(EXTRACTED DATA Opens)

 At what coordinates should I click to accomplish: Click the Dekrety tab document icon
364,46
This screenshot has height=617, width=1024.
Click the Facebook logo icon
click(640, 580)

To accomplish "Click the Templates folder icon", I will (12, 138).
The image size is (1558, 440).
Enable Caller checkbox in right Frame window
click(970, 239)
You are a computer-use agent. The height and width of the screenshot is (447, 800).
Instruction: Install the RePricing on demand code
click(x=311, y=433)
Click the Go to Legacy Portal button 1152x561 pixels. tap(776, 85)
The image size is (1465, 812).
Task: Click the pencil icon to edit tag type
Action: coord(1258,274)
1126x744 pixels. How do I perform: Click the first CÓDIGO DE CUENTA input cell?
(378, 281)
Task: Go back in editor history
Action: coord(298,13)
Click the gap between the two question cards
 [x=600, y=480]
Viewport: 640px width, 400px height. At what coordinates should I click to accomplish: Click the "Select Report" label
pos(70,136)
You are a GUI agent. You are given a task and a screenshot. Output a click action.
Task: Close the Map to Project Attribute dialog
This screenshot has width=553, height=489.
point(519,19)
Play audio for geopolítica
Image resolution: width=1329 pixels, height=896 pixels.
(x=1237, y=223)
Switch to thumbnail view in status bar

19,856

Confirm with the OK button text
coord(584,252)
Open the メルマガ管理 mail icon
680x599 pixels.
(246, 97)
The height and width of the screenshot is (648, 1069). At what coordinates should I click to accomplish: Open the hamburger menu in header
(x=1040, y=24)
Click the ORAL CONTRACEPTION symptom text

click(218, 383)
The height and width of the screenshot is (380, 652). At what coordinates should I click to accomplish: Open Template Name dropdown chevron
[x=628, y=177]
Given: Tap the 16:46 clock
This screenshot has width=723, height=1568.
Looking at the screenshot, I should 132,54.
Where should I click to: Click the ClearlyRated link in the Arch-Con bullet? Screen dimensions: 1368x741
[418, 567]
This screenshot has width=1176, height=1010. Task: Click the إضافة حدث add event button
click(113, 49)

(EXTRACTED DATA Closes)

> [WHAT THIS TASK INVOLVES]
Without changing a word, write out each entry again.

> [RESPONSE TO THIS TASK]
 At what coordinates should I click to accomplish: Click the Dekrety tab document icon
364,46
This screenshot has height=617, width=1024.
Click the Facebook logo icon
click(640, 580)

To accomplish "Click the Templates folder icon", I will (12, 138).
The image size is (1558, 440).
Enable Caller checkbox in right Frame window
click(970, 239)
You are a computer-use agent. The height and width of the screenshot is (447, 800).
Instruction: Install the RePricing on demand code
click(x=311, y=433)
Click the Go to Legacy Portal button 1152x561 pixels. tap(776, 85)
The image size is (1465, 812).
Task: Click the pencil icon to edit tag type
Action: coord(1258,274)
1126x744 pixels. How do I perform: Click the first CÓDIGO DE CUENTA input cell?
(378, 281)
Task: Go back in editor history
Action: coord(298,13)
Click the gap between the two question cards
 [x=600, y=480]
Viewport: 640px width, 400px height. At what coordinates should I click to accomplish: Click the "Select Report" label
pos(70,136)
You are a GUI agent. You are given a task and a screenshot. Output a click action.
Task: Close the Map to Project Attribute dialog
This screenshot has width=553, height=489.
point(519,19)
Play audio for geopolítica
Image resolution: width=1329 pixels, height=896 pixels.
(x=1237, y=223)
Switch to thumbnail view in status bar

19,856

Confirm with the OK button text
coord(584,252)
Open the メルマガ管理 mail icon
680x599 pixels.
(246, 97)
The height and width of the screenshot is (648, 1069). At what coordinates should I click to accomplish: Open the hamburger menu in header
(x=1040, y=24)
Click the ORAL CONTRACEPTION symptom text

click(218, 383)
The height and width of the screenshot is (380, 652). At what coordinates should I click to accomplish: Open Template Name dropdown chevron
[x=628, y=177]
Given: Tap the 16:46 clock
This screenshot has width=723, height=1568.
Looking at the screenshot, I should 132,54.
Where should I click to: Click the ClearlyRated link in the Arch-Con bullet? Screen dimensions: 1368x741
[418, 567]
This screenshot has width=1176, height=1010. Task: Click the إضافة حدث add event button
click(113, 49)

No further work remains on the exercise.